Fellin spiega che nei processi di pace e nelle negoziazioni la donna può avere un ruolo importante nel prevenire conflitti e tensioni. “Vorremmo provare ad aumentarne il numero nella mediazione, anche a livello politico ed economico”, spiega Fellin, ricordando che i conflitti internazionali colpiscono le donne e gli uomini in modi molto diversi ed è per questo che anche le donne devono avere un ruolo attivo nel processo di stabilizzazione e di pace.
La Presidente di WISI afferma che oggi sono ancora poche quelle coinvolte attivamente: “Circa il 10% nelle negoziazioni in Afghanistan e in Tunisia e nessuna in Libia e in Yemen”. Poi aggiunge: “Le donne libiche sono pronte a contribuire alla costruzione delle istituzioni nel loro Paese”.
Perché coinvolgere le donne?
Fellin non esita a rispondere: “Per produrre un quadro completo e promuovere nuove strategie e modalità, perché il processo di pace deve essere inclusivo e perché la presenza della donna in certe situazioni e circostanze viene percepita positivamente”.
Il ruolo dei media
“La disinformazione della guerra civile in Libia è un problema internazionale”, spiega Rita del Prete, responsabile del servizio italiano di Euronews.
Infodemic, l’eccesso di informazioni e la diffusione di notizie “esplosive”, è un grande pericolo per la democrazia. In Libia, Facebook è il social network maggiormente utilizzato, dove vengono postate foto scioccanti di battaglie che affermano la supremazia di un gruppo su un altro.
Come difendere allora la democrazia nel Mediterraneo?
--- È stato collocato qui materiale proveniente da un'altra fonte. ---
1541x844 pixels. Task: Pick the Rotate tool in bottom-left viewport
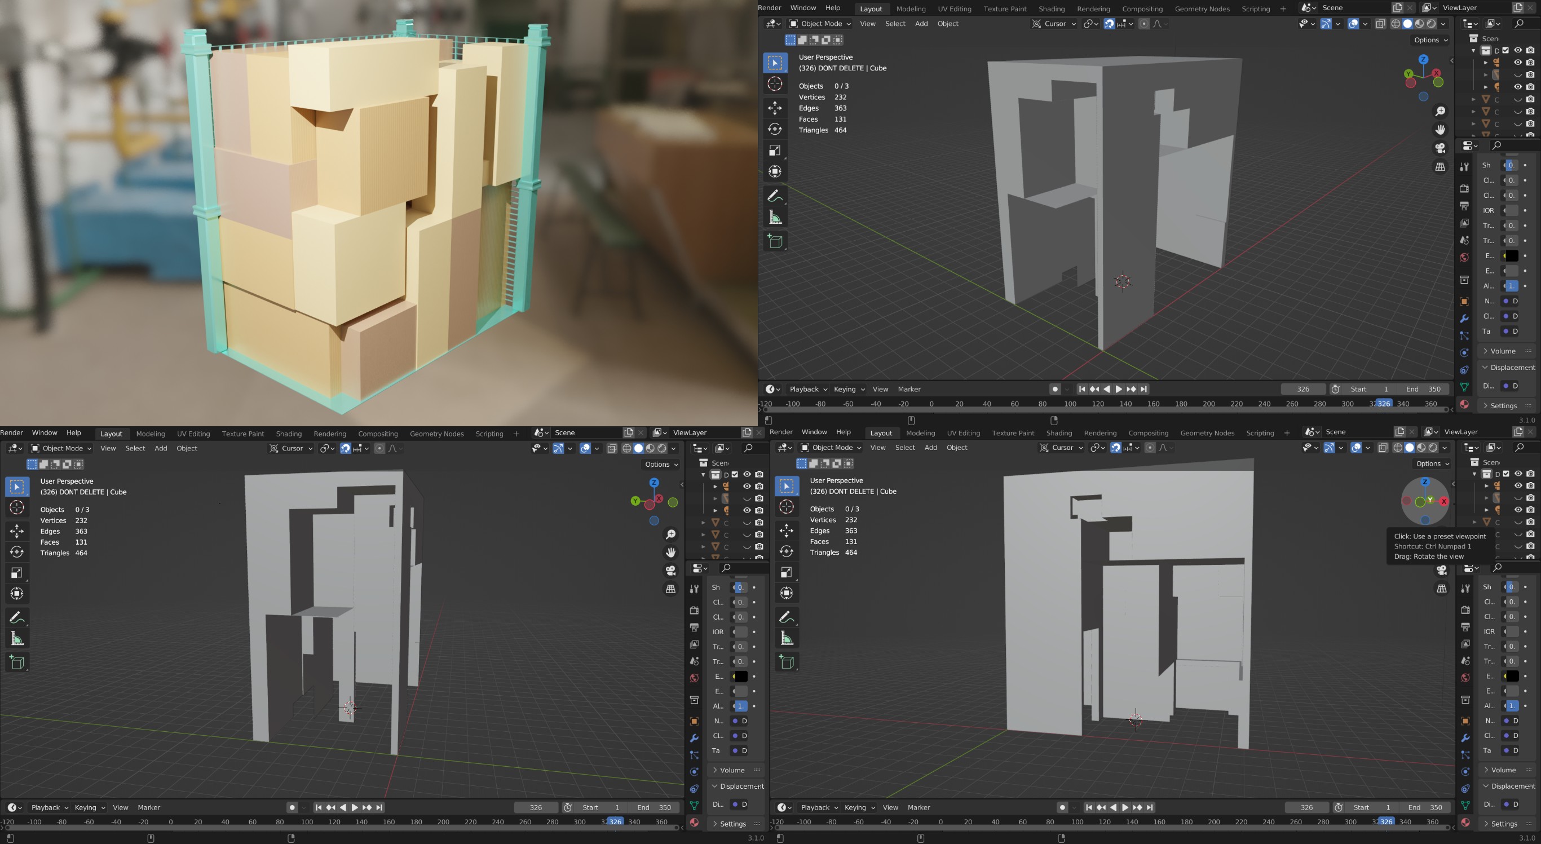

Per la giornalista italiana è importante che ci siano media indipendenti e che ci sia anche una forte collaborazione con chi opera attivamente nella regione (lavorare embedded con le forze militari, per esempio). Inoltre, per combattere le fake news, “è necessario non sottovalutare l’importante ruolo che i media hanno per la democrazia”.